**Aim of the exercise**
Reproduce every line of the records below without changing a single character.

**Collection entries**
============

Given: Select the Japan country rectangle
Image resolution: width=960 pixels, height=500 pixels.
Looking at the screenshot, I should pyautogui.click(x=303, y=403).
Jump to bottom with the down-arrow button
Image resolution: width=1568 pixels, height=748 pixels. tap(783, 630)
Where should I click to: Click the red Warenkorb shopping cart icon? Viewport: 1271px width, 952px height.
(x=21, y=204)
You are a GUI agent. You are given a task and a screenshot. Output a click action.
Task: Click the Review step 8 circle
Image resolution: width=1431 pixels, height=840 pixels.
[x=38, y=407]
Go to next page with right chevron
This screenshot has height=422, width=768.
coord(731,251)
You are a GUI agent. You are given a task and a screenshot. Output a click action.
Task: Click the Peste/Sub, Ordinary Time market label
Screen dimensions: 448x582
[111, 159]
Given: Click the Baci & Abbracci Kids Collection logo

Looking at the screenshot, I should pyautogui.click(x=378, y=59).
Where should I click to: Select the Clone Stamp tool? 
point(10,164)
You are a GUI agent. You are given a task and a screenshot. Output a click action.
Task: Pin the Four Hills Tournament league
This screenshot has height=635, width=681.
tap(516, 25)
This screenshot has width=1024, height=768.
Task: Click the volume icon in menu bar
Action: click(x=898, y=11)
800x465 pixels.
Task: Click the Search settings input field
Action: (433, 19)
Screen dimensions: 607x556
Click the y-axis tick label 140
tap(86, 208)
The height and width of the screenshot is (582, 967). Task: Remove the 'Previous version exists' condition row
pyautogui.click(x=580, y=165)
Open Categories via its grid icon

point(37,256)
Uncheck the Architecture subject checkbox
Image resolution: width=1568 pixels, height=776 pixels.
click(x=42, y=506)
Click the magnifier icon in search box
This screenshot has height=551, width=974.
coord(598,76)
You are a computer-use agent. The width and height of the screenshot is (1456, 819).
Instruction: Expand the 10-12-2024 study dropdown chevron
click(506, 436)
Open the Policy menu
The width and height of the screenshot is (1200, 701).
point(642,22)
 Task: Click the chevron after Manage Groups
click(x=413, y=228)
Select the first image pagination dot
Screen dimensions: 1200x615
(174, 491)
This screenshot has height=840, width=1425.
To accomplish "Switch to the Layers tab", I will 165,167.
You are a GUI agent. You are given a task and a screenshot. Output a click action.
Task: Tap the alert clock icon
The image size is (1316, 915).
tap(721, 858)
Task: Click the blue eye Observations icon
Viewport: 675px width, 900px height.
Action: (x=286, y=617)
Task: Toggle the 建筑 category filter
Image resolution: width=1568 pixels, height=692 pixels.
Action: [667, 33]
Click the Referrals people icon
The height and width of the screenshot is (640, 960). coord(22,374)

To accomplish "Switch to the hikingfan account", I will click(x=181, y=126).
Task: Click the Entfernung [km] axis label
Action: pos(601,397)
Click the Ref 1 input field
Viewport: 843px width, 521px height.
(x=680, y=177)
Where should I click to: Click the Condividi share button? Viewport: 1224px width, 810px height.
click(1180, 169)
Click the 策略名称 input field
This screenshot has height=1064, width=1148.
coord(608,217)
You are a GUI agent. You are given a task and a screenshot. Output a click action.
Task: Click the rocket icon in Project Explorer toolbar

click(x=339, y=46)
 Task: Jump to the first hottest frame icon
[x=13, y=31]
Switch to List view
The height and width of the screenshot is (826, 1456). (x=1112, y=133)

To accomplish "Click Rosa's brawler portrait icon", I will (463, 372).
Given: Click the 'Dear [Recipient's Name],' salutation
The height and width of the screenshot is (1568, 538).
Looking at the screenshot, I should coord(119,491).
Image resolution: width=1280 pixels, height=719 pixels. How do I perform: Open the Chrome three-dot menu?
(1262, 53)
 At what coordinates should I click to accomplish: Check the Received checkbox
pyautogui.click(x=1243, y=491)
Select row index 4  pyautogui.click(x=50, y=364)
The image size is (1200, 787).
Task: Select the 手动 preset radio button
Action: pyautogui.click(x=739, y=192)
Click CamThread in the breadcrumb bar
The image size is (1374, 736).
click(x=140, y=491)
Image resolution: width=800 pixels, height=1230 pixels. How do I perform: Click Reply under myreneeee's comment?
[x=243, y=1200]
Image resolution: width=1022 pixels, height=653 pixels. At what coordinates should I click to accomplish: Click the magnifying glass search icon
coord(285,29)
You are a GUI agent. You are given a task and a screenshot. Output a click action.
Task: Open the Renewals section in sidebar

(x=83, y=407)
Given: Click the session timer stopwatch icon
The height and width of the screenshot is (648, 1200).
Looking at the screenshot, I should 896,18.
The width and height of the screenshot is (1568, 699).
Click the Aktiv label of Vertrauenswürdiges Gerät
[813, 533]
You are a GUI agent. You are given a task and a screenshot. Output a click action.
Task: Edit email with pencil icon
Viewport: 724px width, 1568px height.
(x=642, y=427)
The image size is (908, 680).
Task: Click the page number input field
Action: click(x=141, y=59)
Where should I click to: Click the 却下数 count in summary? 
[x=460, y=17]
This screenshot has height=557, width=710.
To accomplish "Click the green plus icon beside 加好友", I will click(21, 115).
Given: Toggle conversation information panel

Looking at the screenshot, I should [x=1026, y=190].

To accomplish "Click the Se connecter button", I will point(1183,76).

============

**Exercise solution**
Given: Select the Japan country rectangle
Image resolution: width=960 pixels, height=500 pixels.
Looking at the screenshot, I should pyautogui.click(x=303, y=403).
Jump to bottom with the down-arrow button
Image resolution: width=1568 pixels, height=748 pixels. tap(783, 630)
Where should I click to: Click the red Warenkorb shopping cart icon? Viewport: 1271px width, 952px height.
(x=21, y=204)
You are a GUI agent. You are given a task and a screenshot. Output a click action.
Task: Click the Review step 8 circle
Image resolution: width=1431 pixels, height=840 pixels.
[x=38, y=407]
Go to next page with right chevron
This screenshot has height=422, width=768.
coord(731,251)
You are a GUI agent. You are given a task and a screenshot. Output a click action.
Task: Click the Peste/Sub, Ordinary Time market label
Screen dimensions: 448x582
[111, 159]
Given: Click the Baci & Abbracci Kids Collection logo

Looking at the screenshot, I should pyautogui.click(x=378, y=59).
Where should I click to: Select the Clone Stamp tool? 
point(10,164)
You are a GUI agent. You are given a task and a screenshot. Output a click action.
Task: Pin the Four Hills Tournament league
This screenshot has height=635, width=681.
tap(516, 25)
This screenshot has width=1024, height=768.
Task: Click the volume icon in menu bar
Action: click(x=898, y=11)
800x465 pixels.
Task: Click the Search settings input field
Action: (433, 19)
Screen dimensions: 607x556
Click the y-axis tick label 140
tap(86, 208)
The height and width of the screenshot is (582, 967). Task: Remove the 'Previous version exists' condition row
pyautogui.click(x=580, y=165)
Open Categories via its grid icon

point(37,256)
Uncheck the Architecture subject checkbox
Image resolution: width=1568 pixels, height=776 pixels.
click(x=42, y=506)
Click the magnifier icon in search box
This screenshot has height=551, width=974.
coord(598,76)
You are a computer-use agent. The width and height of the screenshot is (1456, 819).
Instruction: Expand the 10-12-2024 study dropdown chevron
click(506, 436)
Open the Policy menu
The width and height of the screenshot is (1200, 701).
point(642,22)
 Task: Click the chevron after Manage Groups
click(x=413, y=228)
Select the first image pagination dot
Screen dimensions: 1200x615
(174, 491)
This screenshot has height=840, width=1425.
To accomplish "Switch to the Layers tab", I will 165,167.
You are a GUI agent. You are given a task and a screenshot. Output a click action.
Task: Tap the alert clock icon
The image size is (1316, 915).
tap(721, 858)
Task: Click the blue eye Observations icon
Viewport: 675px width, 900px height.
Action: (x=286, y=617)
Task: Toggle the 建筑 category filter
Image resolution: width=1568 pixels, height=692 pixels.
Action: [667, 33]
Click the Referrals people icon
The height and width of the screenshot is (640, 960). coord(22,374)

To accomplish "Switch to the hikingfan account", I will click(x=181, y=126).
Task: Click the Entfernung [km] axis label
Action: pos(601,397)
Click the Ref 1 input field
Viewport: 843px width, 521px height.
(x=680, y=177)
Where should I click to: Click the Condividi share button? Viewport: 1224px width, 810px height.
click(1180, 169)
Click the 策略名称 input field
This screenshot has height=1064, width=1148.
coord(608,217)
You are a GUI agent. You are given a task and a screenshot. Output a click action.
Task: Click the rocket icon in Project Explorer toolbar

click(x=339, y=46)
 Task: Jump to the first hottest frame icon
[x=13, y=31]
Switch to List view
The height and width of the screenshot is (826, 1456). (x=1112, y=133)

To accomplish "Click Rosa's brawler portrait icon", I will (463, 372).
Given: Click the 'Dear [Recipient's Name],' salutation
The height and width of the screenshot is (1568, 538).
Looking at the screenshot, I should coord(119,491).
Image resolution: width=1280 pixels, height=719 pixels. How do I perform: Open the Chrome three-dot menu?
(1262, 53)
 At what coordinates should I click to accomplish: Check the Received checkbox
pyautogui.click(x=1243, y=491)
Select row index 4  pyautogui.click(x=50, y=364)
The image size is (1200, 787).
Task: Select the 手动 preset radio button
Action: pyautogui.click(x=739, y=192)
Click CamThread in the breadcrumb bar
The image size is (1374, 736).
click(x=140, y=491)
Image resolution: width=800 pixels, height=1230 pixels. How do I perform: Click Reply under myreneeee's comment?
[x=243, y=1200]
Image resolution: width=1022 pixels, height=653 pixels. At what coordinates should I click to accomplish: Click the magnifying glass search icon
coord(285,29)
You are a GUI agent. You are given a task and a screenshot. Output a click action.
Task: Open the Renewals section in sidebar

(x=83, y=407)
Given: Click the session timer stopwatch icon
The height and width of the screenshot is (648, 1200).
Looking at the screenshot, I should 896,18.
The width and height of the screenshot is (1568, 699).
Click the Aktiv label of Vertrauenswürdiges Gerät
[813, 533]
You are a GUI agent. You are given a task and a screenshot. Output a click action.
Task: Edit email with pencil icon
Viewport: 724px width, 1568px height.
(x=642, y=427)
The image size is (908, 680).
Task: Click the page number input field
Action: click(x=141, y=59)
Where should I click to: Click the 却下数 count in summary? 
[x=460, y=17]
This screenshot has height=557, width=710.
To accomplish "Click the green plus icon beside 加好友", I will click(21, 115).
Given: Toggle conversation information panel

Looking at the screenshot, I should [x=1026, y=190].

To accomplish "Click the Se connecter button", I will point(1183,76).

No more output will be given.